The more things change…

"Rook to Queen's Knight Three...."

You’ll be hearing enough about Joe Biden in the next few weeks to more than last you a lifetime.

So, I’ll take a pass on contributing to that.

Except to offer this:

The major obstacle that Obama has to overcome to level the playing field is the perception that a McCain administration would have the “experience” to deal with world affairs that an Obama administration would lack.

Bringing Biden on board takes care of that.

And to the Hillary zealots who are sticking pins in voodoo dolls this morning….

In an ideal world, we get what we want.
In the real world, we do what we must to get what we want.

Obama needed a big bat to play at this level.

Biden shows up swinging.

And if you’re a Hillary supporter who needs somebody to tell you that this was the smart move…

Just ask Hillary.

Sunday, August 17, 2008

"It's Nice to Meet You...Whoever and Wherever You Are...

Clarence, the angel in “It’s A Wonderful Life”, said it very nicely.

“We never fully know how our lives touch the lives of others.”
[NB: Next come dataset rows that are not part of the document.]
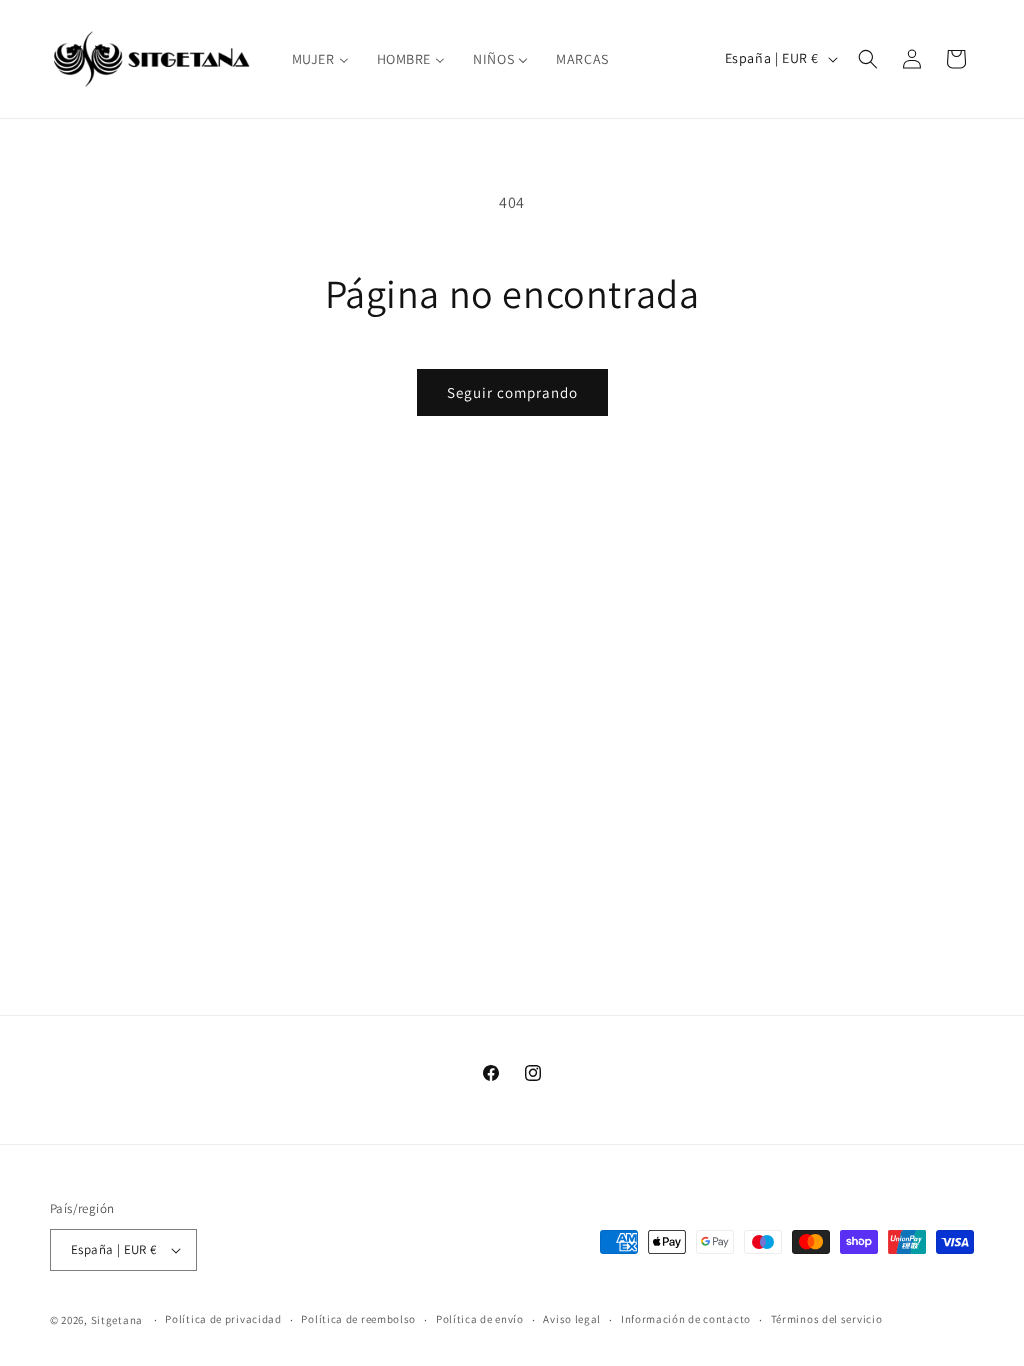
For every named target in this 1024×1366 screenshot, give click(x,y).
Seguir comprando (512, 392)
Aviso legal (572, 1319)
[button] (868, 59)
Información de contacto (686, 1319)
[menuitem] (320, 59)
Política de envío (480, 1319)
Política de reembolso (358, 1319)
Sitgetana (117, 1320)
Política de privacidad (223, 1319)
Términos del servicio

That thought pops into my head from time to time, but never more clearly than each quarter when I get my BMI statement.

Broadcast Music Inc is one of the three “performing rights” organizations that serve as clearing houses for royalties paid to songwriters, performers, etc for the songs they wrote, perform, etc, and are played on radio, TV, videos, elevators, et al.

A song makes a few cents every time it’s played. And in a “do the math” scenario, can add up to some pretty big bucks, especially if the song is a pretty big hit.

Imagine making four or five cents.
A couple of million times.

My dear friend Billy Strange still gets a big smile on his face each quarter as the check shows up accounting for the many songs he has written, not the least of which is “Monotonous Melody”, the hit song that still gets played thousands of times each year since its debut back in the early sixties.

Don’t know it?
Oh…right…it was tweaked slightly before it was recorded.
You would know it as “Limbo Rock”.

I never wrote a “Limbo Rock”.
Or had what you could honestly be called a “big hit”.

Still, my name is in the Library of Congress a couple hundred times and I did co-write a song that was on a Grammy nominated bluegrass album and I do still get a quarterly statement from BMI with a couple hundred bucks here, a couple hundred bucks there from the combined few cents here and few cents there that pile up over the weeks.

And a few hundred bucks is more than I have before I open the envelope each time, so it’s all good.

At this point, I get my primary enjoyment out of the whole songwriting experience from two things.

Geographic location.

More on Google in a minute.

Re’ geography, what a remarkable feeling it is to open up the statement, unfold the itemized listing of what song is being played where and see that something that I made up in my head on some casual afternoon in the not too distant past is now being experienced by people who live in India…England…Belgium…Pakistan…Japan….
Racine, Wisconsin.

Each quarter the list is varied. Each list an adventure all by itself.
Cool, I don’t mind telling ya.

Then, there’s Google.

Every now and then, in an effort to see if anything else I’ve written has found its way to the light of day recently, I type in my name or a song title or a publishing company or an artist that I have been associated with at one time or another.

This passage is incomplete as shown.